Just as we have benefitted from a microservice architecture approach that breaks backend services into discrete functions, we can leverage “micro frontends” to compose flexible business workflows.

The current trap of monolithic frontends.

Over the past decade, we’ve successfully made the move from monolith to microservices on the back end, but the same has not been true for the frontend. Our user interfaces are still monolithic.

 

Take a look at the above sample application.

  • It’s stuck in a single browser tab, locked in a single window.
  • It can only display one chart.
  • It has five different grids and blotters, but users can’t move any of them.
  • Two hamburger menus is too many.
  • It’s drowning in side panels.
  • Users can’t customize which set of components is in use at once.

Single page applications (SPAs) have pushed beyond the boundaries of what the web browser was designed for, delivering complex, feature-rich applications that tie visual components into rigid, monolithic solutions. This is where micro frontends come to play.

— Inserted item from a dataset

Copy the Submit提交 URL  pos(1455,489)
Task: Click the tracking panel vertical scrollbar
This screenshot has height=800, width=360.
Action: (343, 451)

How can we break these components out into standalone modules that can be reused by different teams across the enterprise, and reassembled into custom workflows?

How do we decompose our SPA into micro frontends?

Single Page App to Micro Frontend

How do we decompose our SPA into micro frontends?

The example above combines a number of different elements: a chart from a vendor like ChartIQ, several instances of grids from open-source libraries, and a native custom built WPF control, all configured at runtime. The modular architecture separates visual components from workflow business logic that is unique to this application. Development teams can focus on the novel solution that needs to be written from scratch and benefit from a library of reusable micro components to build the UI.

The dilemma is, if we decompose this to reap the benefits of loosely coupled, reusable components, we have to start bringing the pieces back together. To achieve this, we need a container that can load and configure both web and native components, manage interop, and provide software teams a way to create and manage custom business logic. More on that later.

Discovering benefits—and challenges—of microservices.

Fifteen years ago, applications were typically built as monolithic client side software managing business logic and connecting directly to a database. Web platforms like Rails and Django introduced self-contained web applications, automated code generation and ease of deployment, at the expense of tight coupling and a tendency to grow sprawling and complex. Most of these solutions were isolated silos, with little in the way of shared code or functionality, often integrated with an Enterprise Service Bus to provide for quick data sharing.

As services became more granular and atomic in their design, the microservice architecture was born, with the benefit of smaller code bases, loosely coupled software, and autonomous development teams. However, challenges quickly emerged around deploying, scaling, and integrating a hive of independently running services deployed across clusters of servers.

Distributed systems are complex, requiring comprehensive end to end testing and involved deployment processes that span disparate services and multiple teams. Service versioning and discovery is critically important, and in the days before Docker and Kubernetes, managing deployment environments and server infrastructure was a massive challenge.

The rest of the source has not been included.